No matter. On we went with our two mini bottles of Prosecco (the brochure said we could) to celebrate this milestone event in our lives.

“God, do you think we’re the only ones who brought drinks?” Looked like it.

The trip was a 30th birthday present from one greatest fan to another. We inherited the love from my dad and her mum who, legend has it, hid in the cinema watching the film on repeat back in the days when you could do that.

Róisín Meets . . . Seo Linn

We’d push back furniture and jump from couch to chair, in an effort to replicate Liesl and Rolf’s Sixteen Going on Seventeen glide around the gazebo.

There was high excitement in transition year when The Sound of Music was announced as the 2001 school musical. Then great personal shame when I landed the only non-singing role – Frau Schmidt, the housekeeper.

In a singsong the day after the Mastermind’s wedding last year, we – and three other bridesmaids – performed So Long, Farewell to mighty acclaim from family and friends.

Fast forward to January 2015; the growing despondency as the bus climbs every mountain overlooking Salzburg is unexpected.

There’s no sound of music. Just the guide who seems to thrive on crushing beloved “film-facts” as Hollywood myths. Remember the glistening lake in front of the Von Trapp’s house where Maria and the kids tumble out of the boat? That’s real. Okay, it was covered in 3ft of blinding snow but it’s definitely there.

But the actual house in the film, she told us, is two different buildings. And, the interiors were all filmed on Hollywood sets.

Our cherished gazebo scene? That was shot in a studio lot in LA too. The one we visited was a smaller replica of the original.

The Von Trapps didn’t flee Austria on foot – they took the train. They didn’t even go to Switzerland. And they weren’t carrying any musical instruments.

The worst of all? There was no Gretl, never was. “She’s ruining everything”. Staring out the bus window to Nonnberg Abbey where the Reverend Mother wondered – for real – how to solve a problem like Maria.

Things look up as the bus winds down a mountain to Mondsee Cathedral where Maria and Captain Von Trapp got married – except they didn’t actually, it was just filmed there.

The guide finally hits ‘play’ and we, along with about half the passengers, are warbling contentedly to My Favourite Things.

After some actual crisp apple strudel near the cathedral, we’re back in the game. And we’ve figured out what the others are doing here.

A British couple are celebrating the wife’s 50th birthday. Twin 30-something sisters had come for the skiing but stayed for a tour they’d wanted to do for years.
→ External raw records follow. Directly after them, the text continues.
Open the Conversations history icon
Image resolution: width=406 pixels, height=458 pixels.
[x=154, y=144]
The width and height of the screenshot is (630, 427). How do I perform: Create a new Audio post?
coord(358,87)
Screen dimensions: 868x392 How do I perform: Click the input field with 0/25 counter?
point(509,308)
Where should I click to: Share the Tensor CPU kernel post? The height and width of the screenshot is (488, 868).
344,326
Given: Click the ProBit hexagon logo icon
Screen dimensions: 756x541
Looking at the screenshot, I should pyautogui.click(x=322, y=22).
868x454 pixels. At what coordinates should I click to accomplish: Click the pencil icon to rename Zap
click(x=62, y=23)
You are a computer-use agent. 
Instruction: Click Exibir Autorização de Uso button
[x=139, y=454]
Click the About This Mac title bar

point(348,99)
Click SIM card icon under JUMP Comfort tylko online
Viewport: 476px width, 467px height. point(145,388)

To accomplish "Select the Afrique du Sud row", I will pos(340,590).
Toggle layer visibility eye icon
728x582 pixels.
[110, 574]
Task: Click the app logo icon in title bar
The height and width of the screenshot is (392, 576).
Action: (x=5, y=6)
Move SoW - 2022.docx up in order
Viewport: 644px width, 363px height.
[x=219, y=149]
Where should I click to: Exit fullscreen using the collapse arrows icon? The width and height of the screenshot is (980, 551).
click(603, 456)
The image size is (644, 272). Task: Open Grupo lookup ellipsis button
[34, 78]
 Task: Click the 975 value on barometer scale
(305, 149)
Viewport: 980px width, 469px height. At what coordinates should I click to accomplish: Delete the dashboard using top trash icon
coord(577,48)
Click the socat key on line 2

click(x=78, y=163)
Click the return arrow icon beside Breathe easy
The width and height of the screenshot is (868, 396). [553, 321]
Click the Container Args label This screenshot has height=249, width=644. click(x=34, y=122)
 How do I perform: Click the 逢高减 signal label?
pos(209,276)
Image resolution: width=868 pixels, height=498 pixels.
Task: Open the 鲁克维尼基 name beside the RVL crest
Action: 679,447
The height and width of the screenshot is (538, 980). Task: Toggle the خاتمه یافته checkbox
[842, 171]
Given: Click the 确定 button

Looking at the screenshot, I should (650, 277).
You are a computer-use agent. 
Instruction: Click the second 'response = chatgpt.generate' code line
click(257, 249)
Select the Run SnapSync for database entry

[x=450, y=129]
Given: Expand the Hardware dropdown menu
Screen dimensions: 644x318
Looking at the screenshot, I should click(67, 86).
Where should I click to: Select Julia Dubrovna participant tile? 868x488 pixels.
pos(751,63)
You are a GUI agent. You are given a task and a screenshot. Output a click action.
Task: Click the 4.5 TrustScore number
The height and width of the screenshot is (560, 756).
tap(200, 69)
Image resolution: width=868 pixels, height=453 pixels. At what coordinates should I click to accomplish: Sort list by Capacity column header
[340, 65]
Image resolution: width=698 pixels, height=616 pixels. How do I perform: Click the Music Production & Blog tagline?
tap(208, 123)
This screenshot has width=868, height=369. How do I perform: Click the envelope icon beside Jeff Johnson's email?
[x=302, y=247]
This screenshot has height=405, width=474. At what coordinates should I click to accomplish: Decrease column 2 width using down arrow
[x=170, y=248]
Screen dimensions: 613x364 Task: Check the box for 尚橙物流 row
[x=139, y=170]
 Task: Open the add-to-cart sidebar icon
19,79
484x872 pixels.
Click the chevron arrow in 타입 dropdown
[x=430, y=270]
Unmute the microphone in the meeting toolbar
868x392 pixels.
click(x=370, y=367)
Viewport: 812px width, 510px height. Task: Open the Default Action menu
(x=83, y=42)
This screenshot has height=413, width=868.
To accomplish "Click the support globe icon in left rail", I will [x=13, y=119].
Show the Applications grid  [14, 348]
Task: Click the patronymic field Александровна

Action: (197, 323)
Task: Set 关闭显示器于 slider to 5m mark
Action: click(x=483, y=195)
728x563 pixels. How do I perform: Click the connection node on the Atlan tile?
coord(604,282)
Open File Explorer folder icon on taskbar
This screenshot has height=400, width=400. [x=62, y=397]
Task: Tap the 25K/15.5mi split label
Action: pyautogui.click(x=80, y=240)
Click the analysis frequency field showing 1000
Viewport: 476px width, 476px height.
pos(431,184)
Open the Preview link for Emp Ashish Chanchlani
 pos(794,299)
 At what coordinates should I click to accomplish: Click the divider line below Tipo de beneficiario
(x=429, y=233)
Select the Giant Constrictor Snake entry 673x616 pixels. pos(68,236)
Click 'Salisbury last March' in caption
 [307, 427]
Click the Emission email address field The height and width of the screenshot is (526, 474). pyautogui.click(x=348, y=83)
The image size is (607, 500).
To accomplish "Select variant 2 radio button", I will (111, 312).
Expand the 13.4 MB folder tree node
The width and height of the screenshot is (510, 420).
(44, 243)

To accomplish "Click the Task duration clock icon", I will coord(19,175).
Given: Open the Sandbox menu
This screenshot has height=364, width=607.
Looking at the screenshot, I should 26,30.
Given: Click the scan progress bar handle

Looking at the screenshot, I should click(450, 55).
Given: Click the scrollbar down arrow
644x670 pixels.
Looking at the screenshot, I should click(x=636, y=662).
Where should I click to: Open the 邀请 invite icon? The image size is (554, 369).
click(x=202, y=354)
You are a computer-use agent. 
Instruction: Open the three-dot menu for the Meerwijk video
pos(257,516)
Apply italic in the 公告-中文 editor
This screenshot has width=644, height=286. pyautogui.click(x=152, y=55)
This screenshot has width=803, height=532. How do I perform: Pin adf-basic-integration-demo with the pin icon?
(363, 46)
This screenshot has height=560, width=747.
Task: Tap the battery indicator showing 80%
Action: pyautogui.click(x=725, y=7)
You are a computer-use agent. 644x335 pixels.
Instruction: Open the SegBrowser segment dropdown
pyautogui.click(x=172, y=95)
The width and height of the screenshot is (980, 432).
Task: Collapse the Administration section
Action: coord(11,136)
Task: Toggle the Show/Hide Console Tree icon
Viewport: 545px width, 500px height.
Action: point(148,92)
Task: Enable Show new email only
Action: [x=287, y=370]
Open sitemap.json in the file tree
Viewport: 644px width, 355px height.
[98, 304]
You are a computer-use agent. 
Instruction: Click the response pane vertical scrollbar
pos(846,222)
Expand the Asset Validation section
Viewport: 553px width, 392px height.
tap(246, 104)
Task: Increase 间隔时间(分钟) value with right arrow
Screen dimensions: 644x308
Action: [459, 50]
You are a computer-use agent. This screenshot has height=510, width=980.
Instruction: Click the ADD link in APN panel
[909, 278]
An American woman, “doing Europe on a shoestring” with her 21-year old daughter who had just moved to Dublin, wanted to pass on her Sound of Music love to the next generation. One of two cool Australian film students, in their early 20s, had never seen it and was definitely not into the singing parts – but had invested a significant portion of his tight travel fund in Salzburg because, “it’s one of the most important films ever made – no other film has had such an appeal, for so long”.

On the road back to Salzburg, we crack open the bubbles and have our little toast.

By the time we’re dropped off at the Mirabell Gardens – where Maria and the seven children hopped on the steps for Do-Re-Mi – it’s too dark for our planned re-enactment.

By the time you read this, I might have seen the stage version which opened in Dublin this week. But I don’t know if I’m ready to see anyone other than Julie Andrews as Maria. I’m just not ready for another busted myth.

I’ll have to consult with the Mastermind.